The National Institutes of Health, the government's medical research arm, is spending about $12 million annually to care for the chimps currently and formerly used for research, some of it for a retirement sanctuary in Louisiana where the animals are housed.
And the agency is soon in danger of reaching a $30 million cumulative spending cap that Congress set for the retirement home, dubbed Chimp Haven. That means NIH will need to go to Congress or another source for more money.
Adding to the complication, the costs to taxpayers are rising.
In 2011, taxpayers supported 713 animals at a cost of $11.6 million, according to NIH records. But last year the price tag rose to $12.4 million, even though NIH supported 40 fewer chimps.
To put the whole program in perspective, the $12.4 million price tag last year is about half the tab that the Smithsonian reports it costs to run the entire National Zoo in Washington, D.C. And the NIH's average daily retirement cost of $50 per chimp is way more generous than the $133 per month that the government gives the average impoverished American in the Supplemental Nutrition Assistance Program, better known as food stamps.
For creating an expensive creatures comfort program with no immediate end game, the NIH wins this week's Golden Hammer, awarded by the Washington Guardian to highlight an egregious example of government spending.
NIH spokeswoman Renate Myles said the money is used for all aspects of the chimps' care.
"The stated cost per day for a chimpanzee includes all costs associated with chimpanzee care: food, medicine, salaries for care staff and cost of maintaining the facility," she said. "The NIH chimpanzees receive annual physicals by trained veterinarians.
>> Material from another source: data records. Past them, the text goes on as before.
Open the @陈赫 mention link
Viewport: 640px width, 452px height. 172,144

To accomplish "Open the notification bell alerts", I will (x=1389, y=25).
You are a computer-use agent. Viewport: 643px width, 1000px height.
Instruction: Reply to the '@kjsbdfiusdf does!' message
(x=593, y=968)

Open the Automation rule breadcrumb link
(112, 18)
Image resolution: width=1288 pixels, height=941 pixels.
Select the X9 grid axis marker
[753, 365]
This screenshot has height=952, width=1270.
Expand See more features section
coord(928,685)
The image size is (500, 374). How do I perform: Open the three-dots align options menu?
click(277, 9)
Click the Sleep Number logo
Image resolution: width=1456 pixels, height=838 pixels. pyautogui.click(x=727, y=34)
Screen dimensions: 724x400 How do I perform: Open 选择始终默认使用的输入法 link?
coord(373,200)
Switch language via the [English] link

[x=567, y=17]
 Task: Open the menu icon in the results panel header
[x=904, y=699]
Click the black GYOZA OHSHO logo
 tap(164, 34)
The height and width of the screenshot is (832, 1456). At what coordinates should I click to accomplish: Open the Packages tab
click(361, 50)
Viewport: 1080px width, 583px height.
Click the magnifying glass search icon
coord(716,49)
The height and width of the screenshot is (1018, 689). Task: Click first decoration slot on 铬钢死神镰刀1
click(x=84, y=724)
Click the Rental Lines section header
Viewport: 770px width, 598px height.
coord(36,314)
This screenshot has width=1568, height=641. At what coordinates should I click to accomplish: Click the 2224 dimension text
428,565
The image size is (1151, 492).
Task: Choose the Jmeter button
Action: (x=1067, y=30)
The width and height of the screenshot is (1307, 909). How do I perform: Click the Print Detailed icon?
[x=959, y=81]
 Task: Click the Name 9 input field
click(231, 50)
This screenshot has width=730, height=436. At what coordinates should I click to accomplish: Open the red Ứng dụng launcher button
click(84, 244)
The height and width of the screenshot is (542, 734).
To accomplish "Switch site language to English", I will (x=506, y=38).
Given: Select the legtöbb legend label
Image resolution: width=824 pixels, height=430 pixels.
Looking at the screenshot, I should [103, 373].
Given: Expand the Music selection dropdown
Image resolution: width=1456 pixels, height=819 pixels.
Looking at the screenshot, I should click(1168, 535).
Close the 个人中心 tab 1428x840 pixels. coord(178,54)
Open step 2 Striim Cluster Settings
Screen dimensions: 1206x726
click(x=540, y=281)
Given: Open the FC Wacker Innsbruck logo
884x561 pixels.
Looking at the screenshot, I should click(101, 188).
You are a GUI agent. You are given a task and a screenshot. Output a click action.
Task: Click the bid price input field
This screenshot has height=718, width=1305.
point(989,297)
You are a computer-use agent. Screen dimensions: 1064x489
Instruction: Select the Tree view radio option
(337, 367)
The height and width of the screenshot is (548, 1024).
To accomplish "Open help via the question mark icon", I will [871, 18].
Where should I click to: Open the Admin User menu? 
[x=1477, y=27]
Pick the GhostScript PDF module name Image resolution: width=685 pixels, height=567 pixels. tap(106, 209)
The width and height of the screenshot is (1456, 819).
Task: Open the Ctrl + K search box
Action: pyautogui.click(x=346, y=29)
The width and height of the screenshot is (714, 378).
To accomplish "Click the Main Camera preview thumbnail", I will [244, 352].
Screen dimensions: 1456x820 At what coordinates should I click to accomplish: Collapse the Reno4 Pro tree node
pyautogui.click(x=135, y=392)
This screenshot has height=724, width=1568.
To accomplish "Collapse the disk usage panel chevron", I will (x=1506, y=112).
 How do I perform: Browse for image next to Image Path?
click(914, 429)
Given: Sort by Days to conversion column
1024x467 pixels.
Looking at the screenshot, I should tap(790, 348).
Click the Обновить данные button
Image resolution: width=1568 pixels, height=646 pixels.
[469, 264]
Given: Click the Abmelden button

They receive high-quality medical and dental care involving the same drugs - [for example] antibiotics and insulin - and procedures that were developed for human medicine."
The money also helps cover vacinations, as well as pay for animal behavioral staff that help ensure the animals are mentally as well as physically healthy, Myles said.
An advisory panel for the famed medical research agency decided in early January that most scientific testing using chimpanzees could be put to an end, such as some disease research. "Although the chimpanzee has been a valuable animal model in the past, most current biomedical use of chimpanzees is unnecessary," the panel said in a report.
The NIH is still debating a final decision on the recomendation, but as some of the chimps' services are no longer needed, the agency is looking for ways to retire the animals and send them to Chimp Haven, a 200-acre non-profit wildlife preserve south of Shreveport, La. But NIH has a congressionally-imposed limit of $30 million total it can spend on Chimp Haven, documents show, a cap it is expected to hit this summer.
Chimp Haven is an independent organization that is required to provide 25 percent of the cost for caring for the chimps. And the NIH reports that the number of animals and costs will diminish over time as the chimps die from natural causes.
Still, the NIH is covering 75 percent of the chimps' care. Officials so far haven't said what they'll do when the agency hits the $30 million cap.
Representatives for Chimp Haven did not return calls seeking comment.
While most Americans can applaud humane retirement of animals, the NIH has left taxpayers with a gorilla-sized bill already, and left the retired chimps up a tree with no clear plan on how it will proceed.